The captain stared at the wizard for a moment and then looked around for his own chair, replacing it behind his desk he sat down. ‘Do you know why he wants us?’

‘No, I was afraid to keep in contact for long in case he, or they, discovered me listening.’

‘Is that a good thing? That they do not know you’re here.’

‘My instincts told me then, as they tell me now, whoever they are should not become aware of my presence.’

Locklear, who always combed his beard with his fingers when he was seriously worried, did so now and water dripped onto his desk to be ignored. He stared at his friend.

‘How powerful are they? It has to be someone who can wield an extremely potent force, if what you fear is true. Have you any idea who may be looking for us?’

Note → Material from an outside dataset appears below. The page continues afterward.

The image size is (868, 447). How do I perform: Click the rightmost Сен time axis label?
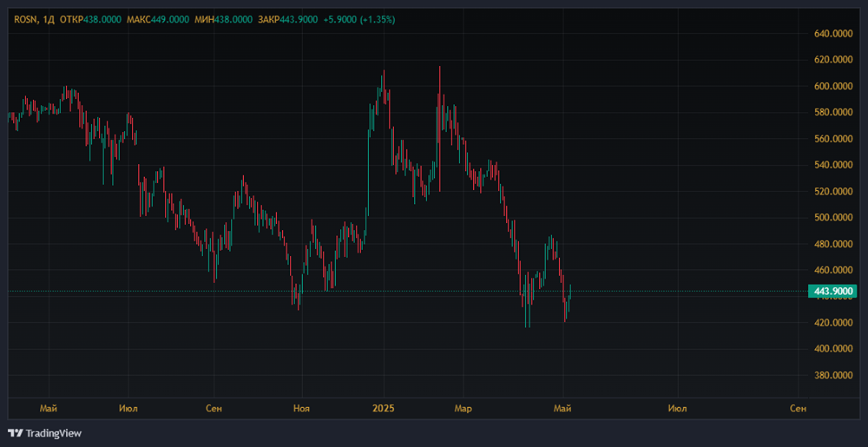(799, 407)

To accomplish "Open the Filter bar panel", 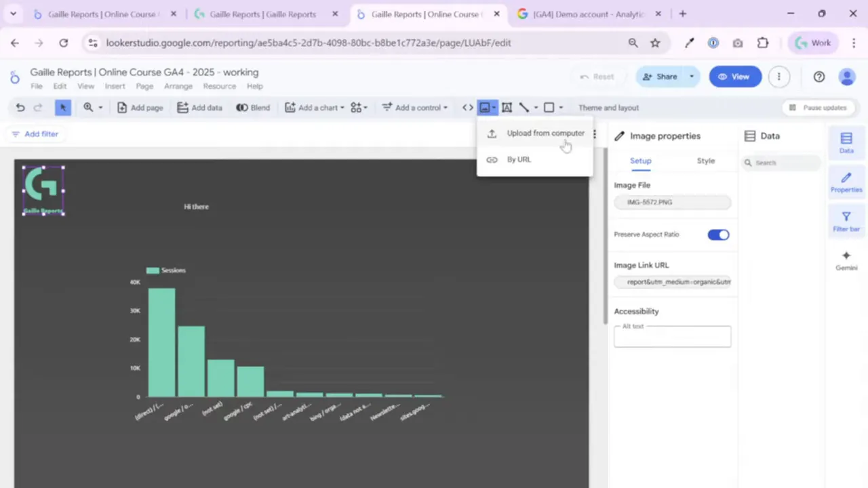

‘Oh, by all the Gods, Hugo,’ and he rubbed his weary eyes again, ‘ideas? I have several…all of them frightening. ‘You are correct, the power needed to create this storm rule out a great many. But of those that remain the first that springs to mind is the Magus, Brenin of the Guild of the Brethren of Wisdom and his deputy, Drudwynn. If it’s they then the storm will become even more powerful the closer we get to shore. The magus is the most formidable sorcerer in the world I could never beat him alone. But, as in all magic, the more potent the spell the more energy it takes to cast and consequently the more exhausted will the conjurors become. And for this tempest, I cannot for the life of me imagine that they can possibly maintain the barrage for long.’

‘How long is long?’

‘How long is a piece of twine, Hugo? I don’t know. It must be taking tremendous resources to cast the spell this far from shore, which is why I suspect more than one behind it. We are at the edge of the storm so we must almost be at the limit of their range. But even ten…twenty spell-casters must rest eventually.’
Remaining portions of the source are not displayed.